### AIM OF THE EXERCISE
Locate and copy each line in the data that contains the word "Task".

- - - - - - -

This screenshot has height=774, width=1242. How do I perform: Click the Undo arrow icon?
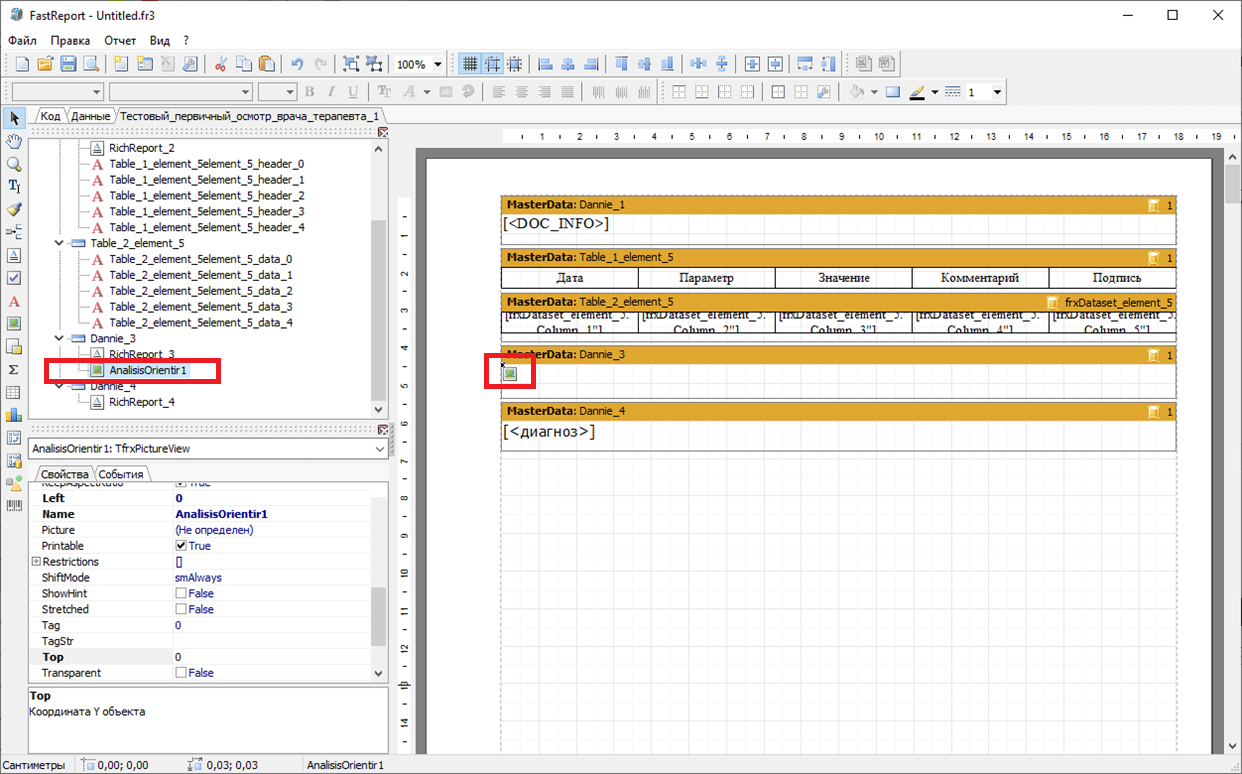pyautogui.click(x=297, y=64)
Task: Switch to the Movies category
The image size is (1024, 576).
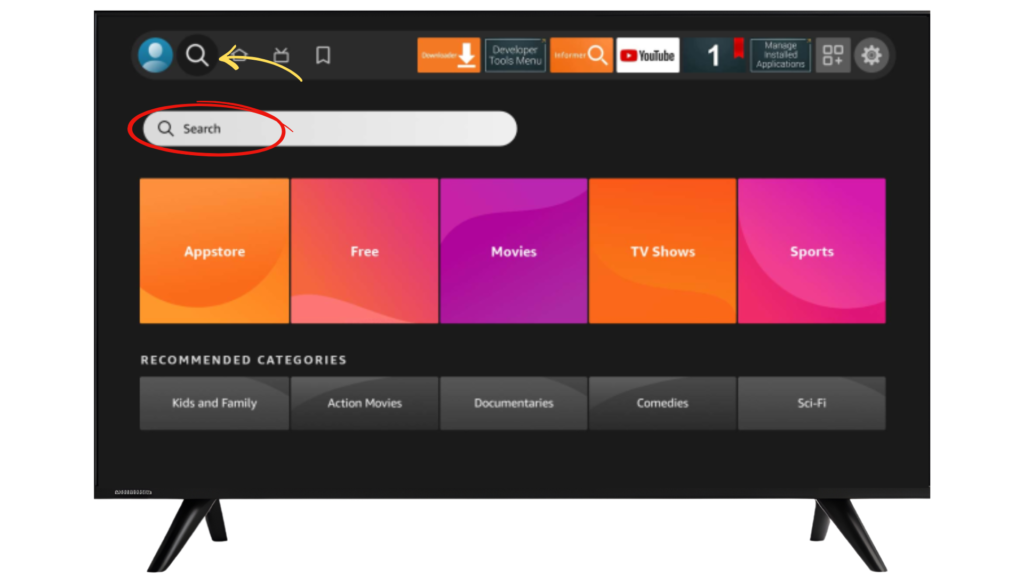Action: [513, 251]
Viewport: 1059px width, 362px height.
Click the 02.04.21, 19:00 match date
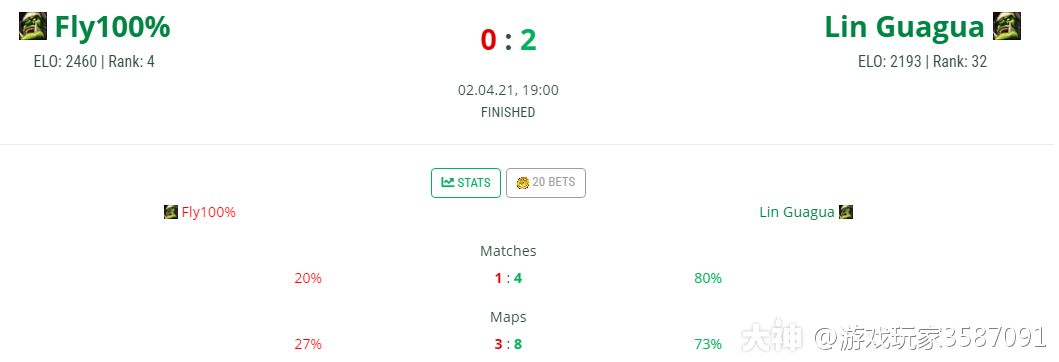click(508, 90)
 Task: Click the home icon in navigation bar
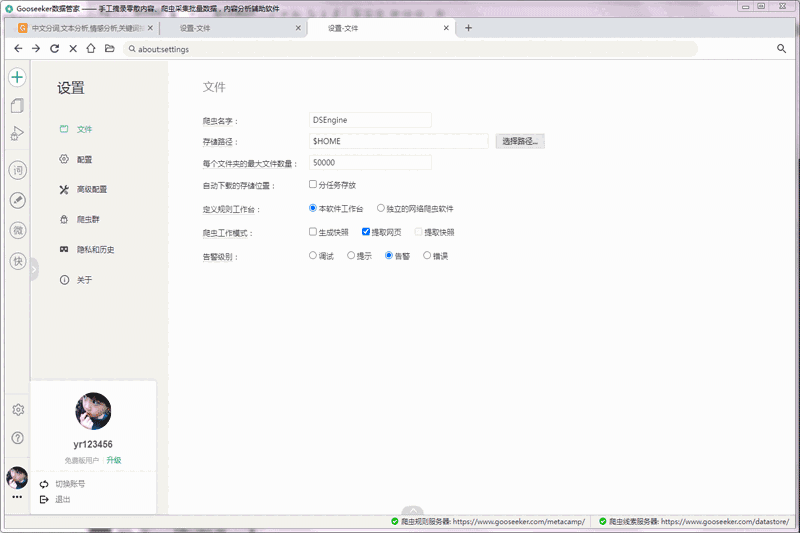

- - - - - - -

### SOLUTION TO THE EXERCISE
Task: Switch to the Movies category
 Task: Click the home icon in navigation bar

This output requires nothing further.